Urban waste management is confronted with significant challenges, including the accumulation of large volumes of waste, environmental pollution, and the loss of valuable resources. The conversion of waste materials into value-added products through advanced chemical and industrial methodologies offers a sustainable approach to mitigate these issues by reducing landfill dependency, enhancing resource recovery, and delivering both environmental and economic benefits. In the present study, polyethylene terephthalate (PET) bottles were subjected to electrolysis to generate a novel metallic deep eutectic solvent (DES), ChCl/TPA@Cu, which is not only more effective but also recyclable and reusable, highlighting its potential for sustainable applications.
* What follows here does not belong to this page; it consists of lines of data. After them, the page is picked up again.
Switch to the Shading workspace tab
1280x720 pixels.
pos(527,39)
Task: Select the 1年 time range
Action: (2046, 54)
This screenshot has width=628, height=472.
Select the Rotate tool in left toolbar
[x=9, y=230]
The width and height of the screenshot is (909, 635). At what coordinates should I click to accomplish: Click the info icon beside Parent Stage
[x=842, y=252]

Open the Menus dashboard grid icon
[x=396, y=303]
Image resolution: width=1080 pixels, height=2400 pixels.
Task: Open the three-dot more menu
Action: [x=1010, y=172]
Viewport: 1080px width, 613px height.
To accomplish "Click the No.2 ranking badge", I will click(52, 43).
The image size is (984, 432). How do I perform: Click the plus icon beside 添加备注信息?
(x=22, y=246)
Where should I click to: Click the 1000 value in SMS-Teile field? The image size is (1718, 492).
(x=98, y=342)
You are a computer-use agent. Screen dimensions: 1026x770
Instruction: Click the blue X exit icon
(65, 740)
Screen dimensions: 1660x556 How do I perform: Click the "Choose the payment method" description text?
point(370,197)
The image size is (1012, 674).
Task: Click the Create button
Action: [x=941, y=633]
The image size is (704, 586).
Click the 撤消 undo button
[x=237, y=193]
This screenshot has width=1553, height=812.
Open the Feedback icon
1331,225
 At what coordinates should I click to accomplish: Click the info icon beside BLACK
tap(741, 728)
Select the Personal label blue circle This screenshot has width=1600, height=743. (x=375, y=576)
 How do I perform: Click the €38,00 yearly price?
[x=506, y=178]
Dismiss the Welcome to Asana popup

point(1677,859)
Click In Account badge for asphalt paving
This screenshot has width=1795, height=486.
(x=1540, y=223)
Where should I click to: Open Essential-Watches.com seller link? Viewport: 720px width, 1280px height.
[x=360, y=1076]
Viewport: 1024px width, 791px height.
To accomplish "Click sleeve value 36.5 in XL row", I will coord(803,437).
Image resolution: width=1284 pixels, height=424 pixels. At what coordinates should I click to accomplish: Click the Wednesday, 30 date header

This DES was subsequently employed in the presence of isatoic anhydride derivatives 2(a–d) and aniline derivatives 3(a–i), functioning multifariously as an electrolyte, solvent, co-catalyst, and CO₂ trapping agent. Under electro-organic synthesis conditions maintained at 60 °C for 2 h with an applied electric current of 20 mA in the presence of Cu rod cathode and Graphite rod anode, various quinazolinedione derivatives 4(a–l) were obtained with good to excellent yields ranging from 90 % to 97 %. The ChCl/TPA@Cu DES exhibited notable recyclability and stability within this electrocatalytic system. Comprehensive characterization of the DES and the synthesized quinazolinedione derivatives was performed using melting point, Fourier-transform infrared spectroscopy (FT-IR), inductively coupled plasma optical emission spectrometry (ICP-OES), proton and carbon-13 nuclear magnetic resonance spectroscopy (¹H NMR, ¹³C NMR), elemental CHN analysis, thermogravimetric analysis (TGA), density functional theory (DFT), electron paramagnetic resonance analysis (EPR), High-performance liquid chromatography (HPLC) and mass spectrometry. These techniques collectively confirmed the successful synthesis, structural integrity, elemental composition, and thermal stability of the compounds, as well as the purity and compositional homogeneity of the DES system.